Entre ces deux « moi » : le sujet de l'énonciation qui s'affirme dans son texte et le sujet de l'énoncé qui est donné comme fictif, il n'y a pourtant pas de distance d'ordre temporel (comme dans Jean le Bleu , Virgile ou Le Grand Théâtre ), puisque le narrateur n'évoquera pas, dans Noé , des souvenirs lointains mais parlera plutôt de lui-même, le plus souvent, au moment présent.
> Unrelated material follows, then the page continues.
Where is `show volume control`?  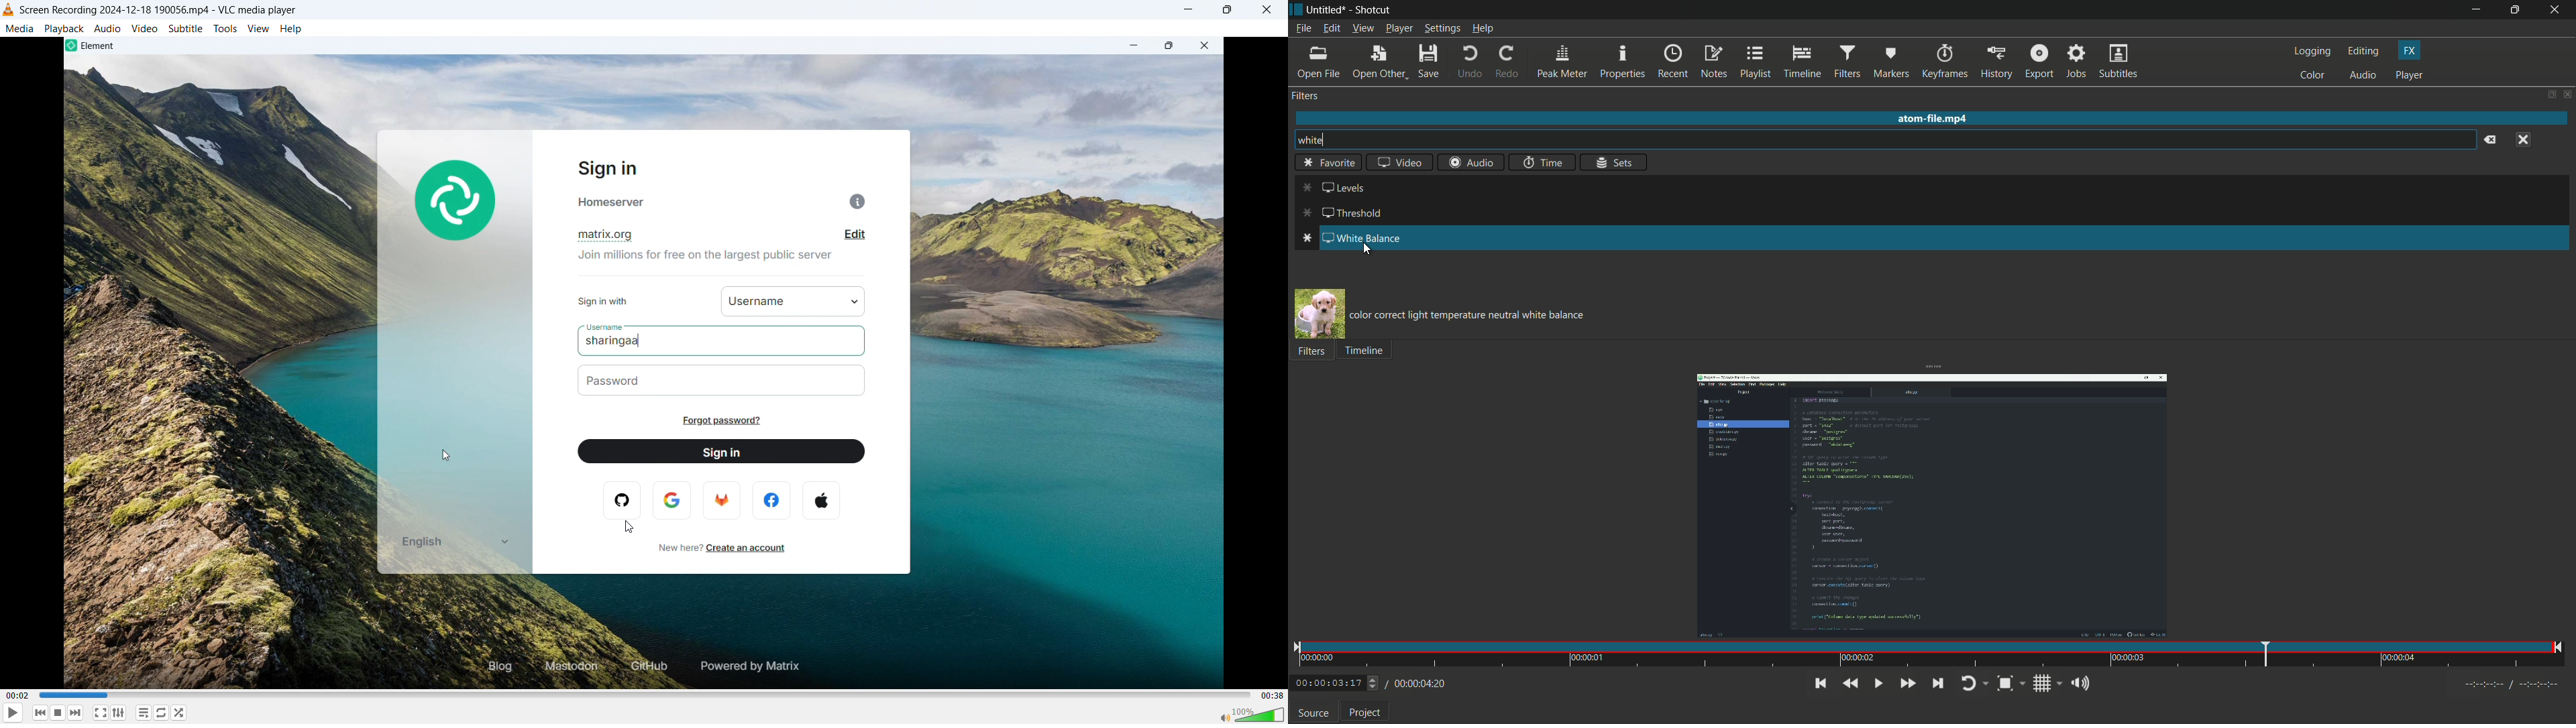
show volume control is located at coordinates (2083, 682).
Cet écart que le narrateur veut établir avec cet autre soi-même est, en outre, générateur d'humour. Cet humour que l'on retrouvera tout au long de Noé , commence tout d'abord à s’exercer aux dépens de soi-même. Peut-être faut-il voir là aussi une sorte de jeu ( de cache-cache avec le lecteur) qui sera également l'une des composantes essentielles de ce roman. Ce début souligne en tout cas, de façon condensée, quelques caractéristiques de l'écriture chez Giono. Une écriture où non seulement l'auteur joue à mêler fiction et réalité mais où il cherche le plus souvent à provoquer chez le lecteur une réaction de surprise, en tenant sa curiosité constamment en éveil par des propos quelquefois inattendus. En effet, les volte-face inopinés, et le jeu d'apparition-disparition dans un clair-obscur semi-réel dans beaucoup de scènes - tragi-comiques - de ce livre, constituent le mode d'existence du narrateur dans ce texte. Bref, c'est en gros, cet aspect de l'écriture que Giono ‘nomme « Opéra bouffe »’ 186.
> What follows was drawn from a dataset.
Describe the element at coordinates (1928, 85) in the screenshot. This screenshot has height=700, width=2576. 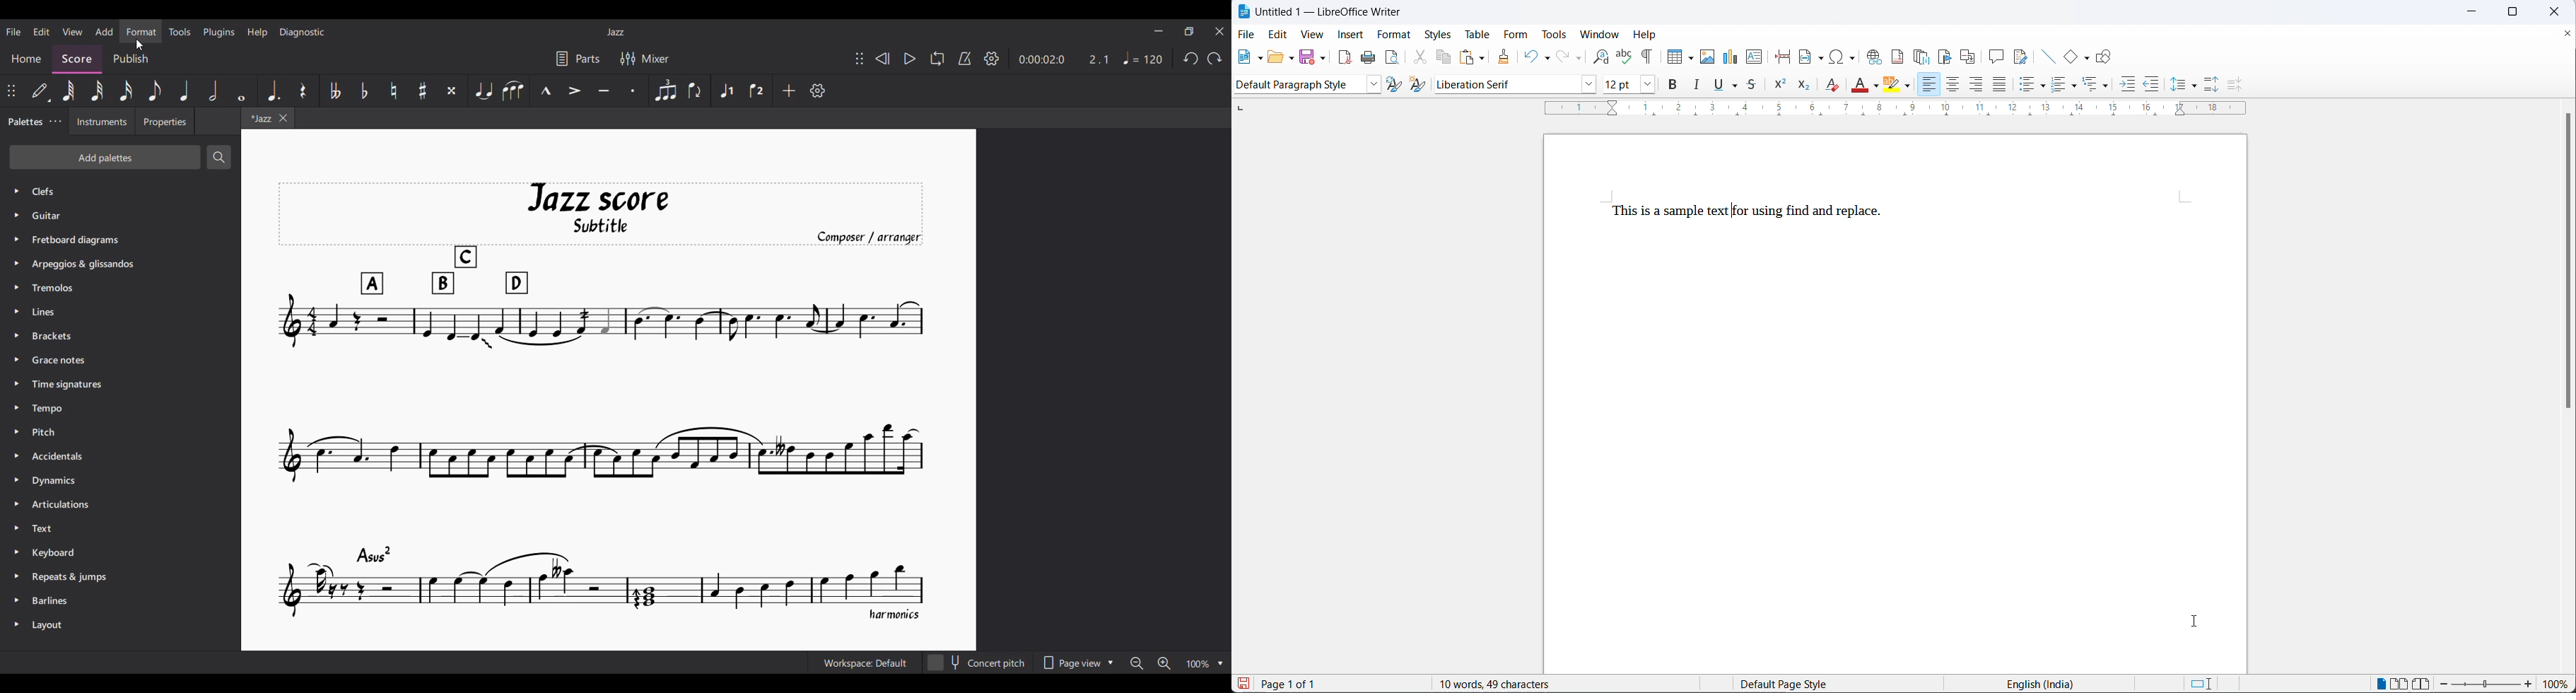
I see `text align left` at that location.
En outre, ce début installe une sorte de « pacte de lecture ». Mais ce pacte semble - du moins dans l'intention déclarée du narrateur - fonctionner de façon différente du ‘« pacte autobiographique »’ proposé par Philippe Lejeune187, puisque, au lieu de chercher à confirmer l'identité de ce « moi » avec son référent réel (c'est-à-dire l'auteur), le narrateur tente, au contraire, d'écarter cette identité en invitant le lecteur à tout considérer comme pure fiction.
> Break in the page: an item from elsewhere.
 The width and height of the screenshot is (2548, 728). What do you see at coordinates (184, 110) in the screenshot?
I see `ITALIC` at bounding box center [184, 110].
On voit donc bien la différence qui existe entre ce début et le début de Jean le Bleu par exemple. Si dans Jean le Bleu, le narrateur tend à affirmer le caractère authentique et réel des souvenirs qu'il entend raconter et souligne l'identification du narrateur au personnage, dans Noé , en revanche, tout est remis en question dès le début, par le ton même adopté. Le narrateur se démarque du personnage dont il va raconter l'histoire comme celle d'un autre avec un regard détaché et ironique. Jean le Bleu apparaît comme une oeuvre qui construit une image mythique du « moi », Noé comme une oeuvre qui déconstruit cette même image. L'auteur y montre les mécanismes mêmes de la création et de l'imagination (et c'est peut-être une autre façon d'installer un mythe nouveau).

Nous comprenons dès lors tout l'intérêt porté, dans ce début du roman, à la question de l'énonciation. Car, ce « je » qui se donne en train d'inventer une image (« fausse ») de lui-même, renvoie, en quelque sorte, au sujet principal du livre. En effet, Noé serait surtout ce livre sur le « moi » du romancier, placé entre la réalité où le confinent les contraintes de sa vie privée et la liberté d'invention vers laquelle le pousse son imagination créatrice.

Notes
182.

Nous empruntons cette formule à Philippe Lejeune qui lui-même l'emprunte à Rimbaud. Ph. LEJEUNE, Je est un autre, Op.cit.

183.

Denis LABOURET, « Le dialogue intérieur . Sur l'invention narrative dans les Chroniqes romanesques », L'Arc, n°100, Ed. Le Jas, 1986, p.53.

184.

Ph. LEJEUNE, Je est un autre, Op. cit., p.55.

185.

Op. cit., p.39

186.

Sur cette question de l' «opéra bouffe » voir R. RICATTE, « Notice » sur le genre de la Chronique, III, 1284 et suiv.

187.

Ph. LEJEUNE, Le pacte autobiographique, Op. cit.